Os quelônios são os répteis mais prontamente cognocíveis na natureza. Determinados traços morfológicos os aproximam dos vertebrados amniotas primordiais, todavia, em outros aspectos, os quelônios são tão tipificados que torna-se ímprobo correlacioná-los aos demais vertebrados. O casco é o caráter mais distintivo, mas o esqueleto como um todo acha-se igualmente modificado. A fusão das costelas ao casco impede que esses animais utilizem-se de  movimentos da caixa torácica para inspirar/expirar, como ocorre nos lagartos durante a respiração. Todos os quelônios são ovíparos e nenhum exibe cuidado com a prole. O desenvolvimento embrionário de algumas espécies é bastante peculiar, sendo o sexo de um indivíduo determinado pela temperatura a que este é exposto no ninho. Os quelônios são desprovidos de dentes, portando um bico córneo formado pelas maxilas inferior e superior.


  • Ordem Crocodilia (em suma jacarés, crocodilos e gaviais):

Figura 4: foto de um réptil integrante da ordem Crocodilia, que se destaca por apresentar numerosas características comuns perante a classe das aves (incluindo o gosto de sua carne). Imagem disponível em: google images. Acesso em 25 de setembro de 2019.

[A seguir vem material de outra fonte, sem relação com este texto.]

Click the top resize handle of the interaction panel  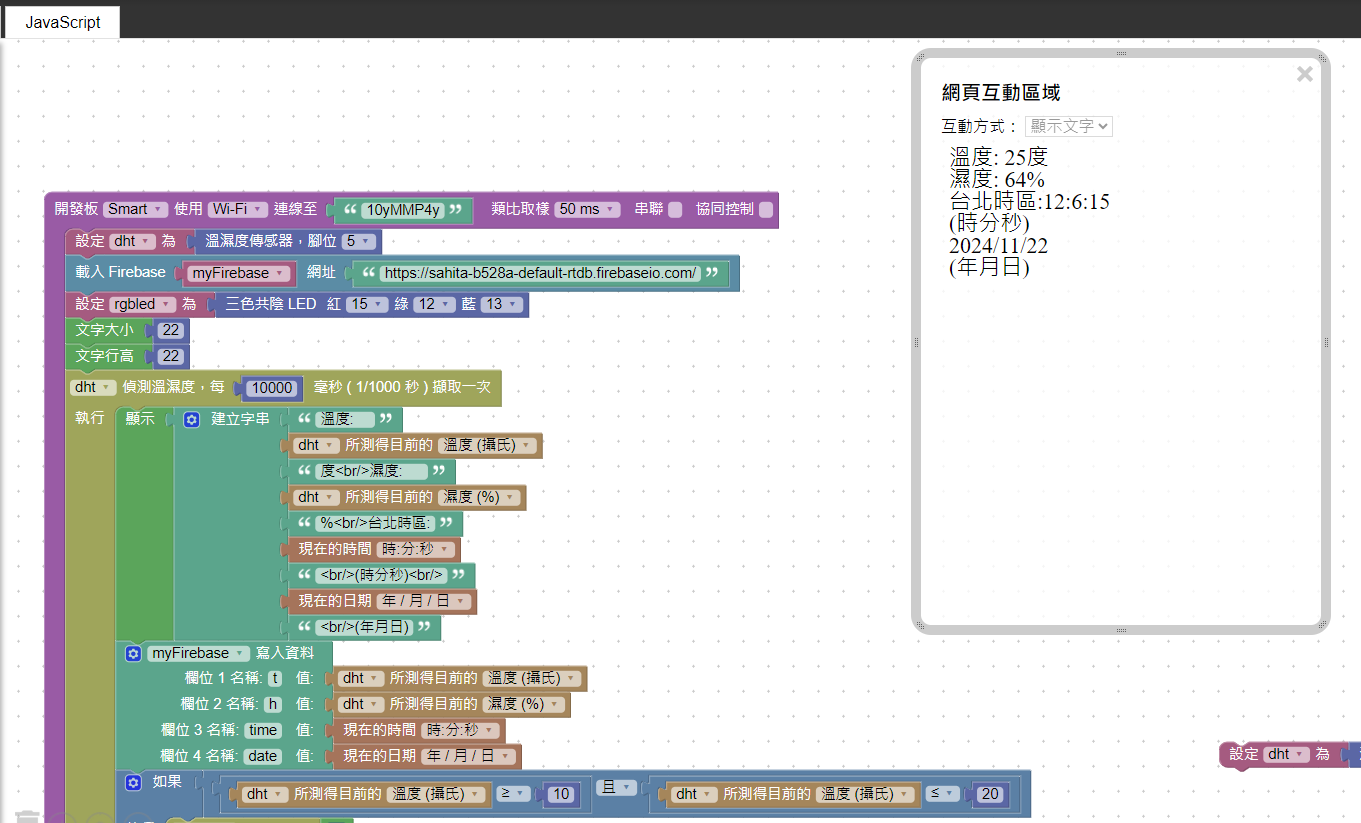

Esses animais vivem, geralmente, em ambientes quentes, habitando rios e lagos de água doce, sendo assim, são poucas as espécies encontradas em água salgada. Os animais da ordem Crocodilia são carnívoros que apresentam escamas córneas reforçadas por placas ósseas dérmicas. O coração é dividido em quatro cavidades e os sentidos são bem desenvolvidos. Possuem entre 30 e 40 dentes e o osso palato se prolonga, separando a cavidade nasal da cavidade bucal. A cauda achatada e musculosa contribui para que o animal se defenda, além de contribuir para o seu deslocamento na água.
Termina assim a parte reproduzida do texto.